Physical characteristics
- Source: Angara Range
- • location: near Rudnogorsk, Irkutsk Oblast
- • coordinates: 57°41′46″N 104°20′20″E﻿ / ﻿57.696°N 104.339°E
- • elevation: 514 m (1,686 ft)
- Mouth: Yenisey
- • location: Podkamennaya Tunguska, Krasnoyarsk Krai
- • coordinates: 61°35′40″N 90°08′00″E﻿ / ﻿61.5944°N 90.1333°E
- • elevation: 28 m (92 ft)
- Length: 1,865 km (1,159 mi)
- Basin size: 240,000 km^{2} (93,000 sq mi)
- • average: 1,750 m^{3}/s (62,000 cu ft/s)

Basin features
- Progression: Yenisey→ Kara Sea

= Podkamennaya Tunguska =

The Podkamennaya Tunguska (Подкаменная Тунгуска, literally Tunguska under the stones; Дулгу Катэнӈа, Ket: Ӄо’ль) also known as Middle Tunguska or Stony Tunguska, is a river in Krasnoyarsk Krai, Russia.

==History==
In 1908, an asteroid impacted near the river and later became known as the Tunguska event.

== Hydrology ==
The river's nutrition is mainly snow (60%); rain and groundwater nutrition account for 16 and 24%, respectively. The flood lasts from the beginning of May to the end of June, in the lower reaches until the beginning of July. From July to October, there is a summer low, interrupted by a rise in the level to 5.5 m during floods, which can be from one to four per year. The average annual water consumption at the mouth is 1587.18 m^{3}/s, during summer floods it reaches 35,000 m^{3}/s. Ice phenomena have been occurring since mid-October, the autumn ice drift of 7–16 days is accompanied by the formation of ice jams.

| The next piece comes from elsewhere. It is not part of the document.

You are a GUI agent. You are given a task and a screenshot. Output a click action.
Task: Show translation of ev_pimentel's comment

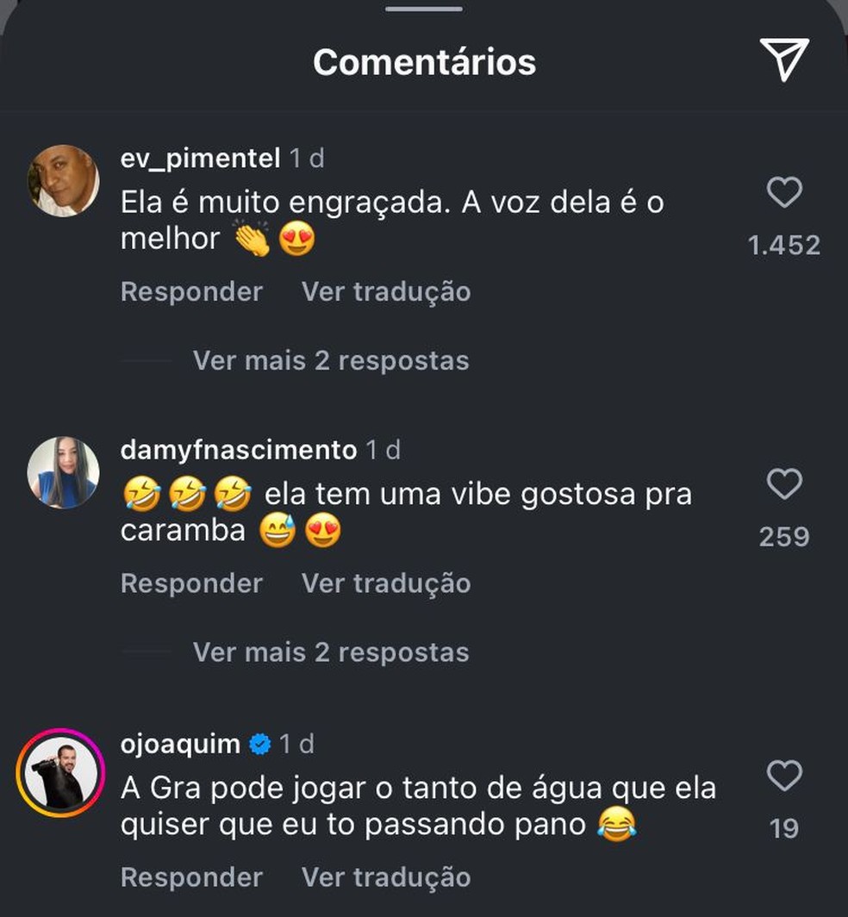pos(386,291)
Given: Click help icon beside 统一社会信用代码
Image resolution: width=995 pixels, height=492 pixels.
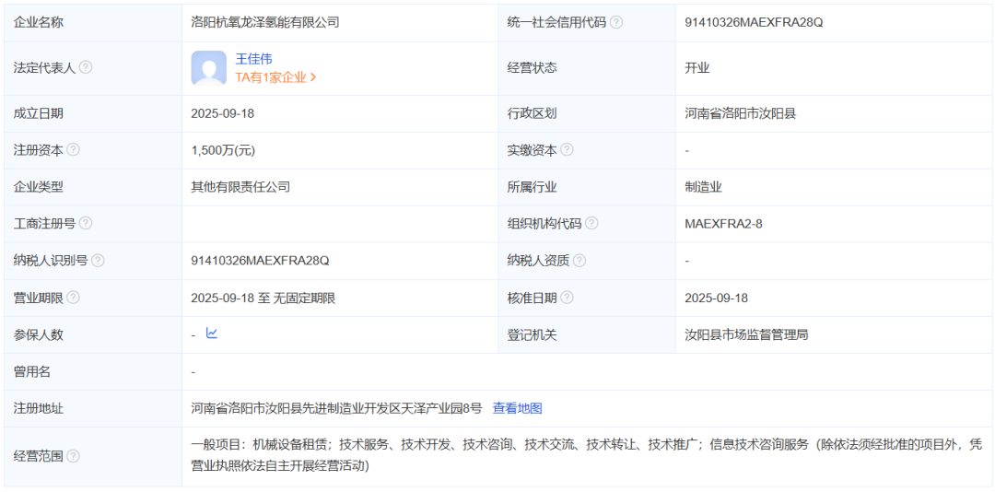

The ice age lasts from the end of October to the middle of May. The ice drift lasts 5–7 days in the upper reaches and up to 10 days in the lower reaches, passes violently, with congestion the level rises by 29.7 m. Winter nutrition is weakened due to the location of the river basin in the permafrost zone and reaches the lowest values of 3–15 m^{3}/s, the total winter runoff is 11% of the annual.

==In popular culture==
The river was the set location in the Call of Duty: Black Ops Escalation DLC map, Call of The Dead.